From the text on Ion's audio settings, extract word for word the passage starting with "Symbols (Unicode emojis)" and going on through "to maintain balance.".

======== Given text

Symbols (Unicode emojis) and messages are used in the logs of Ion. Audio and volume settings are used for playing audio files, which can be in WAV, OGG, or MP3 formats.

Normalizing Volumes

You can adjust the individual volumes for each event to normalize the varying levels of audio. The recommendation is to not have volumes above 1.0, as this may create distortion in the audio on some speakers. Ideally, set your highest volume at or below 1.0, and reduce the others accordingly to maintain balance.

Special Events

The welcome-message-booted can be used to play a welcome message using text-to-speech:

---
events:
  welcome-message-booted:
    symbol: 👋
    message: Welcome to Ion!
    speak: true
    volume: 1

The speaking-started event can be used to set the volume of the text-to-speech answer audios:

---
events:
  speaking-started:
    symbol: 🔊
    message: 'Starting to speak:'
    volume: 0.8

Hardware

Ion performs well using simple headphones and a microphone. For open environments, you may want to consider investing in speakers that will provide the audio experience you are seeking and, specifically, a microphone appropriate for open spaces, such as an omnidirectional one or those designed for conference rooms.

================
======== Supplied entries

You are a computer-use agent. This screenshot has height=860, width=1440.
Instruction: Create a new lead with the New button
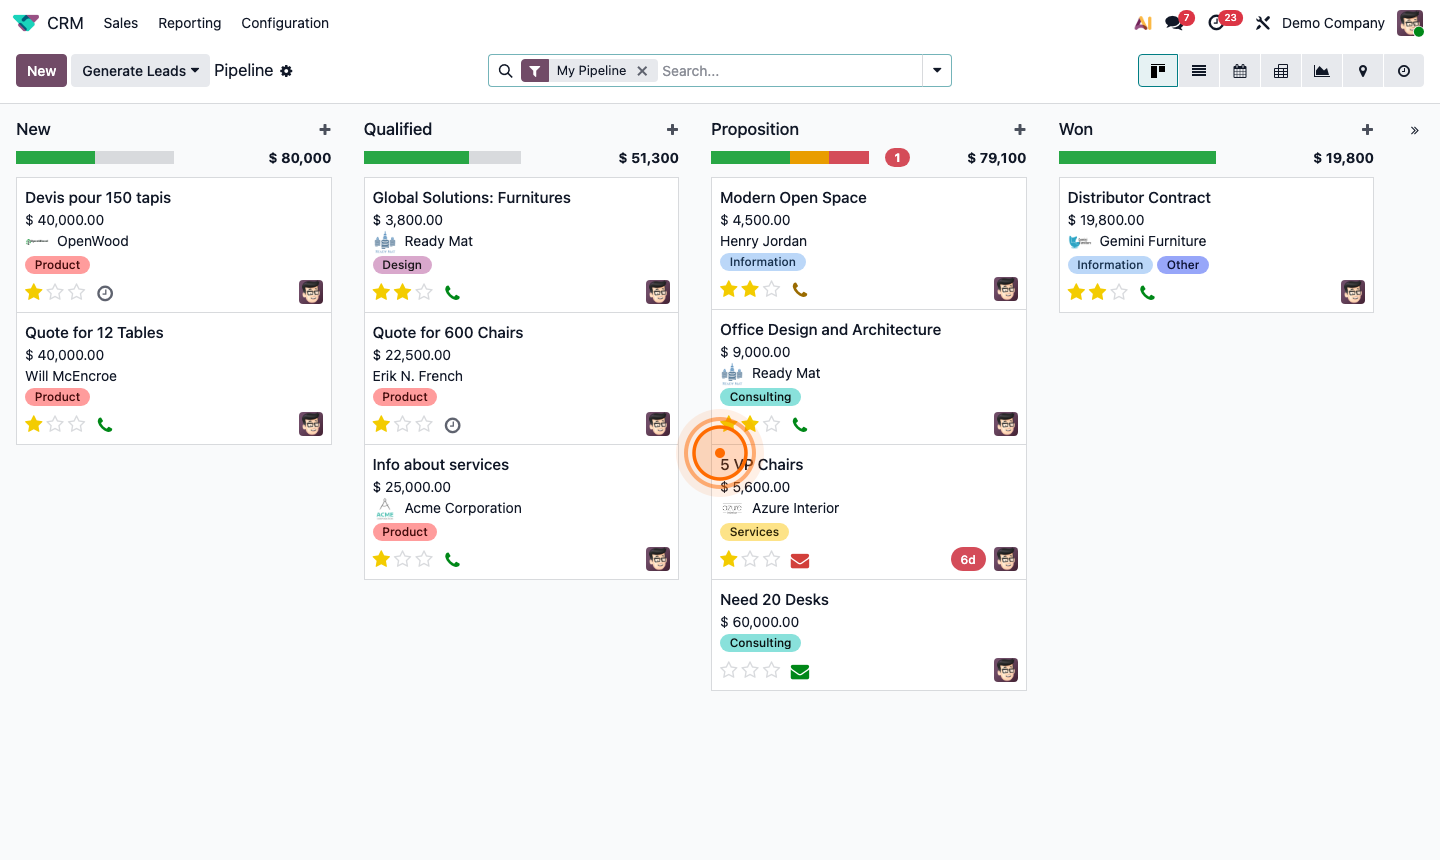40,70
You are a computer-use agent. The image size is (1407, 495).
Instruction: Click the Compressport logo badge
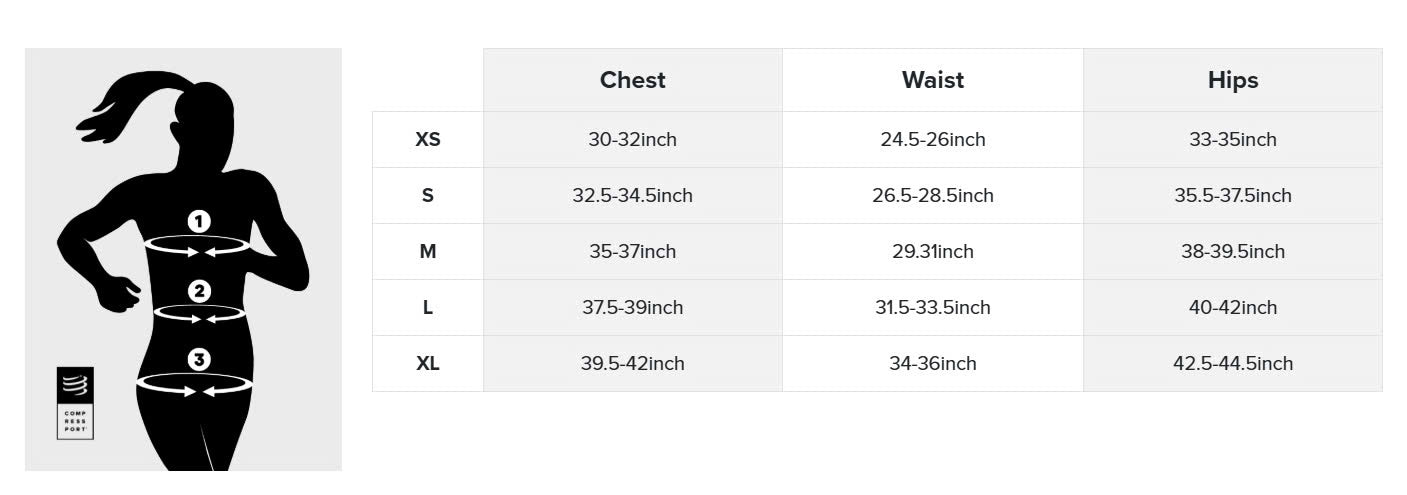click(75, 403)
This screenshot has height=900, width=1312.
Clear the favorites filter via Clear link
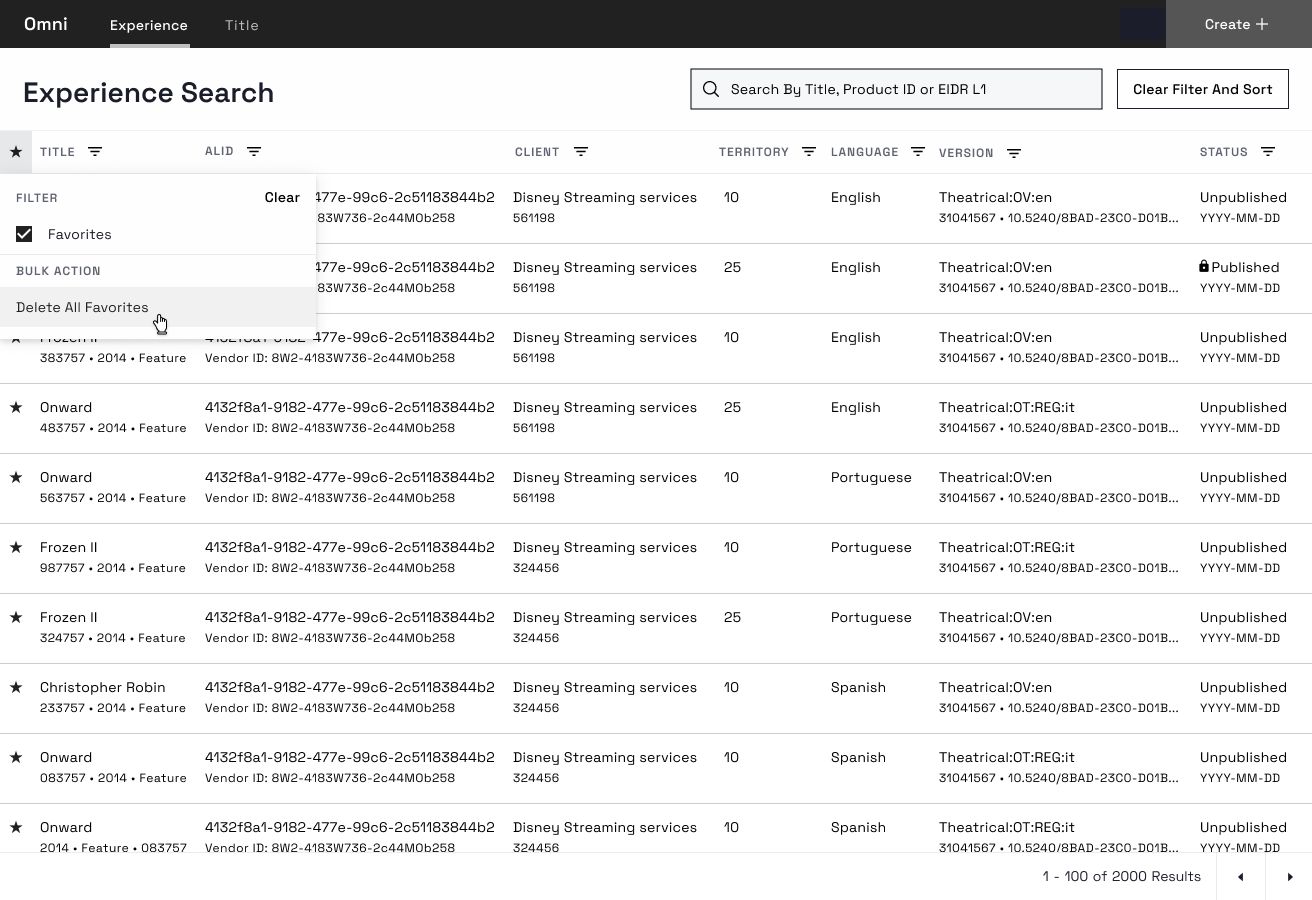[x=282, y=198]
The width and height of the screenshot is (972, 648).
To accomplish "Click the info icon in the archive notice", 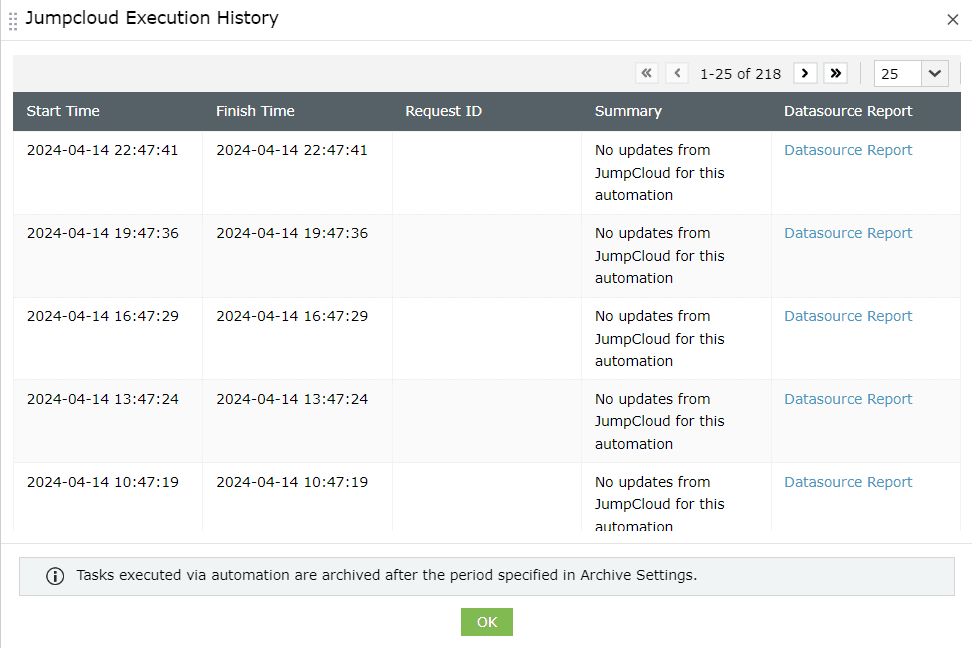I will pos(56,576).
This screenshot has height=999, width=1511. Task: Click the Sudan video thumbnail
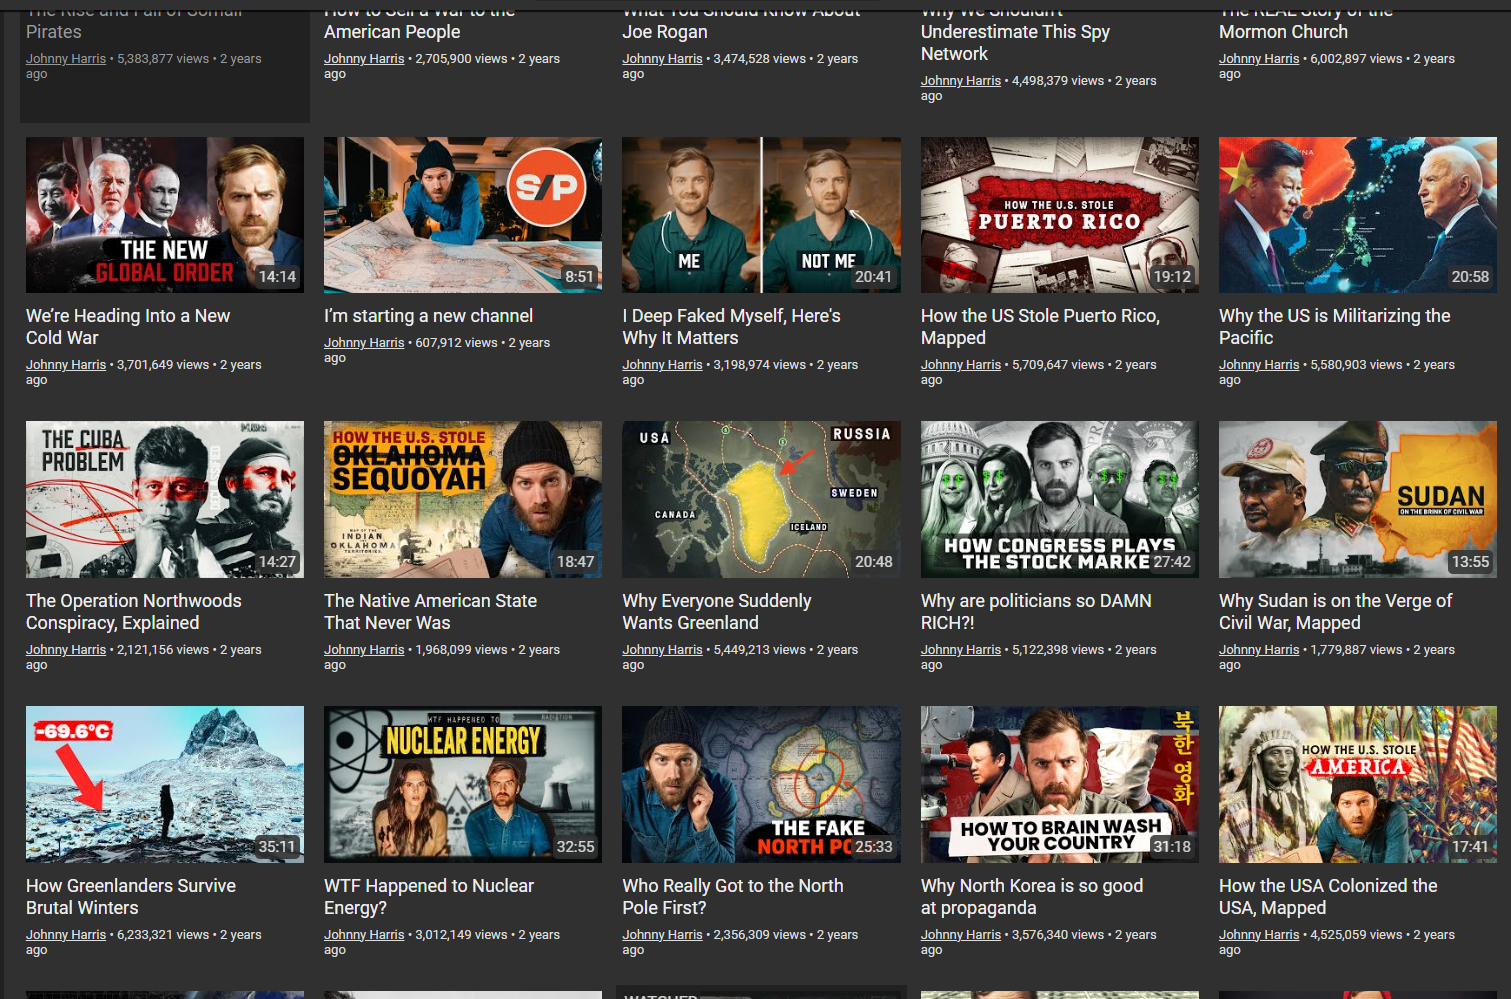coord(1357,499)
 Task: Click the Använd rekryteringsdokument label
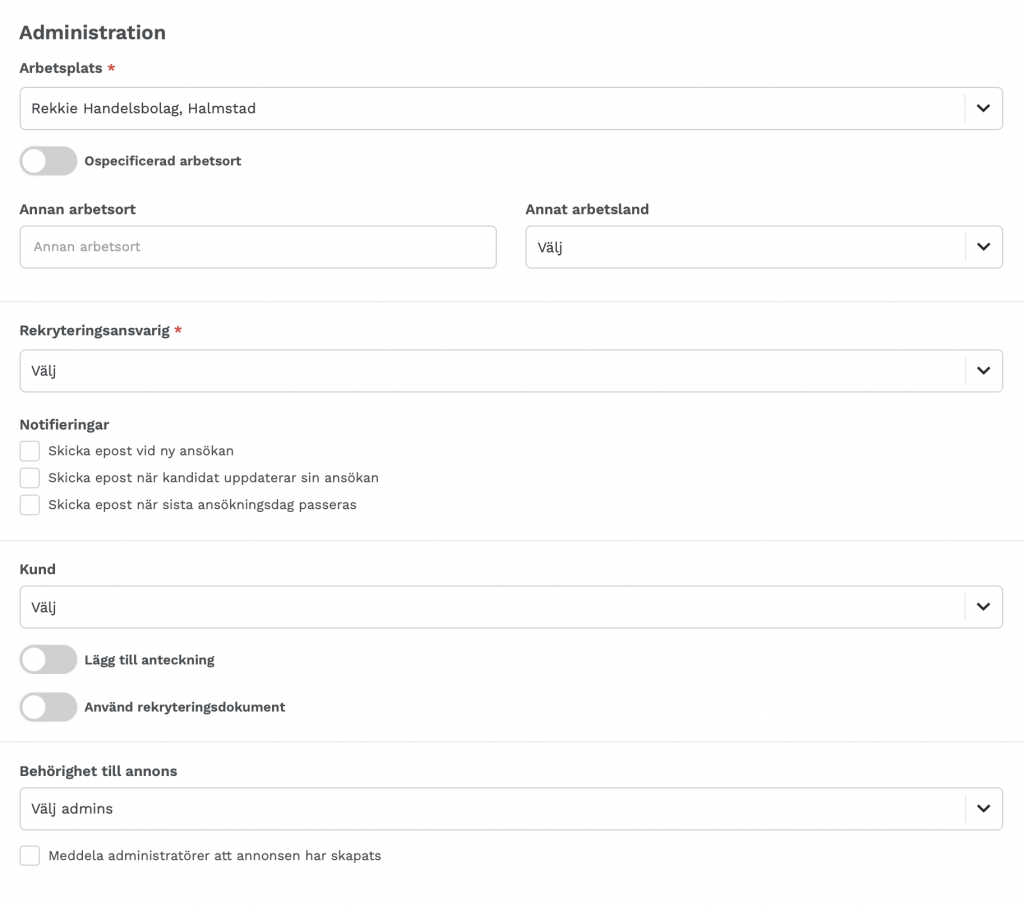185,707
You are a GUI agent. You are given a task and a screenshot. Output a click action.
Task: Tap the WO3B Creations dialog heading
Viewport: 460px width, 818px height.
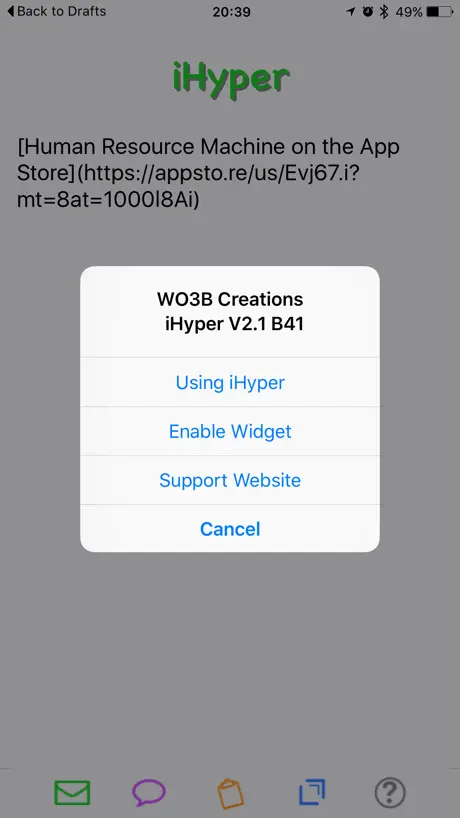(230, 299)
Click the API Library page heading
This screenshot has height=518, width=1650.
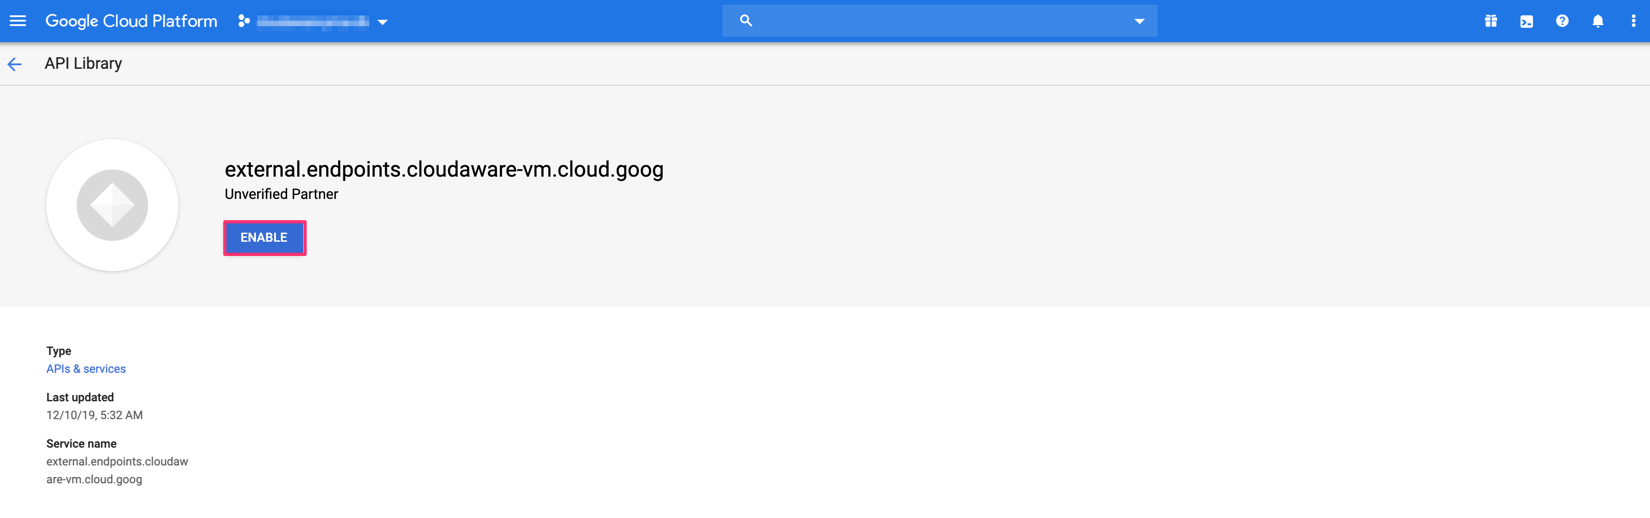coord(83,64)
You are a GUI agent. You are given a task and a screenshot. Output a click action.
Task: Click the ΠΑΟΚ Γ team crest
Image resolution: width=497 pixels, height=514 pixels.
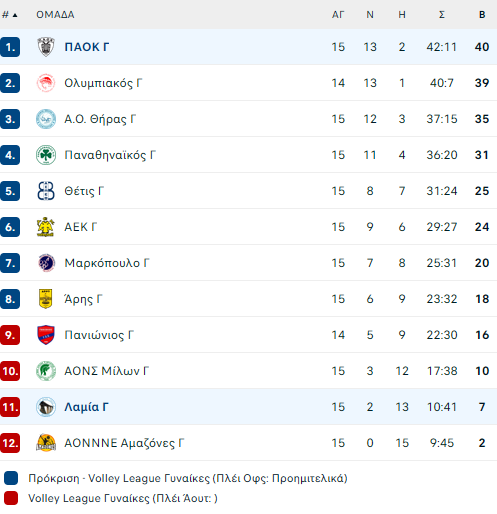[46, 47]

================

(Finished task):
Symbols (Unicode emojis) and messages are used in the logs of Ion. Audio and volume settings are used for playing audio files, which can be in WAV, OGG, or MP3 formats.

Normalizing Volumes

You can adjust the individual volumes for each event to normalize the varying levels of audio. The recommendation is to not have volumes above 1.0, as this may create distortion in the audio on some speakers. Ideally, set your highest volume at or below 1.0, and reduce the others accordingly to maintain balance.